Visual Phrase Recognition

As well as analysing the lip movements to verify the user’s identity, the LipVerify performs visual phrase recognition (VPR) to ensure the challenge phrase has been entered correctly. This visual phrase recognition element has an application as a supporting technology for audio-based speech recognition (ASR) platforms. In a mobile environment, where environmental factors may impact the quality of the voice analysis, the Liopa solution can provide extra validation on the words/digits spoken by the user, providing audio-visual speech recognition(AVSR).

Our VPR technology is a result of  research carried out by Dr Darryl Stewart (Chief Scientist) and his research team at Queen’s University, Belfast.
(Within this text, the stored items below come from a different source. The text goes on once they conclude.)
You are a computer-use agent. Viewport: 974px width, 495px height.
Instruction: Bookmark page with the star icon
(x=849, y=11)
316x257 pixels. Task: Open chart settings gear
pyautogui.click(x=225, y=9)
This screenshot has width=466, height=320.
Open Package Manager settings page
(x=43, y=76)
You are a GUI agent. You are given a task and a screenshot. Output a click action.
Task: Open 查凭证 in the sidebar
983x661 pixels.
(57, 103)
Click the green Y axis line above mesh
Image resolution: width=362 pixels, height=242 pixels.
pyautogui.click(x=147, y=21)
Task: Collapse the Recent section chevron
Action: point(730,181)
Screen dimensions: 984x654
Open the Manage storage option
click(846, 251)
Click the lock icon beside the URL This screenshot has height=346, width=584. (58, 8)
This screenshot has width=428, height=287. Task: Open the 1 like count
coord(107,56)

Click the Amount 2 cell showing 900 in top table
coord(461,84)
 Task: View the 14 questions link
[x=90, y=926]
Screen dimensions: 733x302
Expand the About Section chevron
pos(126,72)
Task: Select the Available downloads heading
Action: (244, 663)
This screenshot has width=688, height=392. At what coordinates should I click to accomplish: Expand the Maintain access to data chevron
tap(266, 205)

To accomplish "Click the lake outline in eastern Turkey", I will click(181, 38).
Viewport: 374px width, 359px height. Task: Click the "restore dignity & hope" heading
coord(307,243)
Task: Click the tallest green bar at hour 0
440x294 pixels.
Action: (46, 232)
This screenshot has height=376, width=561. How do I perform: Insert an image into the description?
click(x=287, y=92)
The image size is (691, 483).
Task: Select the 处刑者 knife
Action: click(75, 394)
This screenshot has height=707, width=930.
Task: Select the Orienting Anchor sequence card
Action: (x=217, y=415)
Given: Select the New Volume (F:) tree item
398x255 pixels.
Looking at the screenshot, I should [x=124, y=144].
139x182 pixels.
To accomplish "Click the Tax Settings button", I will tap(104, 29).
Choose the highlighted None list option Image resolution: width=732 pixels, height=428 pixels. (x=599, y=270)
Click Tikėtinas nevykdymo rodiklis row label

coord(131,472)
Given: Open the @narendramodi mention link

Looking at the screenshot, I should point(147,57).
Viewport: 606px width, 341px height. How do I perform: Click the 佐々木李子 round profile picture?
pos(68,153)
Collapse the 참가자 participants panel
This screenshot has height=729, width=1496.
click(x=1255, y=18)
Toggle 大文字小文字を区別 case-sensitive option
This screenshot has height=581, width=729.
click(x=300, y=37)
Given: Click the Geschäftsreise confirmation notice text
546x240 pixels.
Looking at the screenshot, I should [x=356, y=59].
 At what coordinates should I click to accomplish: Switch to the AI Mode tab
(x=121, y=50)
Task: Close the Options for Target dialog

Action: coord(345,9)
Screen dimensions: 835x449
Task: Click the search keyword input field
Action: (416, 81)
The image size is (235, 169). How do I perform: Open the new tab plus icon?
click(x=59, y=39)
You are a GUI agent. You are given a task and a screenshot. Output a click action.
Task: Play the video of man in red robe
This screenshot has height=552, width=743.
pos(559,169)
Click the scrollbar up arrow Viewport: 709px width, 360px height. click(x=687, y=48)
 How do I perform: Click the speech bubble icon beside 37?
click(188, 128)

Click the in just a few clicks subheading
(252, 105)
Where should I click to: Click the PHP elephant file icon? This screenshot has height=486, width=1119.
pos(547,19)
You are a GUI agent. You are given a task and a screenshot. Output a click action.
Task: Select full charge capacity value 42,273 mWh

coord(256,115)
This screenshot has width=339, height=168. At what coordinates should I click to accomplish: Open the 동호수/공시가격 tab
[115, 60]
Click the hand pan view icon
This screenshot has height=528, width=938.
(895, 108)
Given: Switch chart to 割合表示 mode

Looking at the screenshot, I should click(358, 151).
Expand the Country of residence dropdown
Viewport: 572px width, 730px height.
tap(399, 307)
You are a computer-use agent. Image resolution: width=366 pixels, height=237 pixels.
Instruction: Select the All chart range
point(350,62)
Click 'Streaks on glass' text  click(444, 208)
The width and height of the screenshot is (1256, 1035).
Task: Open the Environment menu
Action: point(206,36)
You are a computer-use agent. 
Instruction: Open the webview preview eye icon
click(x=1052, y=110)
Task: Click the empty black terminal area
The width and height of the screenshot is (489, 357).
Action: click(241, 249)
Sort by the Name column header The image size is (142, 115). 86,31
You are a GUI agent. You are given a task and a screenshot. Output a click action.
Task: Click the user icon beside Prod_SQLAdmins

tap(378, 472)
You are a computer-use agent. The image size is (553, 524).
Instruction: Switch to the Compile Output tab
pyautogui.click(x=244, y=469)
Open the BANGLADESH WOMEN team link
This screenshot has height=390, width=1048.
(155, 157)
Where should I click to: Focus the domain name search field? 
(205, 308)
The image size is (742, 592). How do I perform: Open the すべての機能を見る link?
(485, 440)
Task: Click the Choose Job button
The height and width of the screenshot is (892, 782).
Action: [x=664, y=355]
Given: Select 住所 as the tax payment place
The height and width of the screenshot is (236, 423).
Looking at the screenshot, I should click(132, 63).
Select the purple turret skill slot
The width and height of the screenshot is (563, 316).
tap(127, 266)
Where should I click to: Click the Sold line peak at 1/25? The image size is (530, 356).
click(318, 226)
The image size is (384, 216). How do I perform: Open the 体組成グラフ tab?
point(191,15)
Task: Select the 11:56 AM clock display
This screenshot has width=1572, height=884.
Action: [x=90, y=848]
As highlighted above, a common weakness of most modern ASR systems is their inability to cope well with signal corruption, and there are many ways in which this may occur. There may be other sound sources (e.g., background noise, other people speaking), wave reflections (e.g., reverberation or echoes), or transmission channel distortions caused by the hardware.  (usually the microphone) used to capture the speech signal. Thus, one of the main challenges in the ASR domain is how to develop systems that are more robust to the kinds of noise that are typically encountered in real-world situations.  Liopa’s extensive research concluded that the integration of video (of the speaker’s lips) using certain modelling techniques provided marked improvements in Digit/Word detection where the audio signal was corrupted.  Testing was performed using large, publicly available audio-visual databases for speaker-independent audio-visual speech recognition. The extensive tests include both clean and corrupted utterances with corruption added in either/both the video and audio streams using a variety of types (e.g., MPEG-4 video compression) and levels of noise. The modelling approach used maintained robust recognition performance in all tested conditions, while requiring no prior knowledge about the type or level of noise.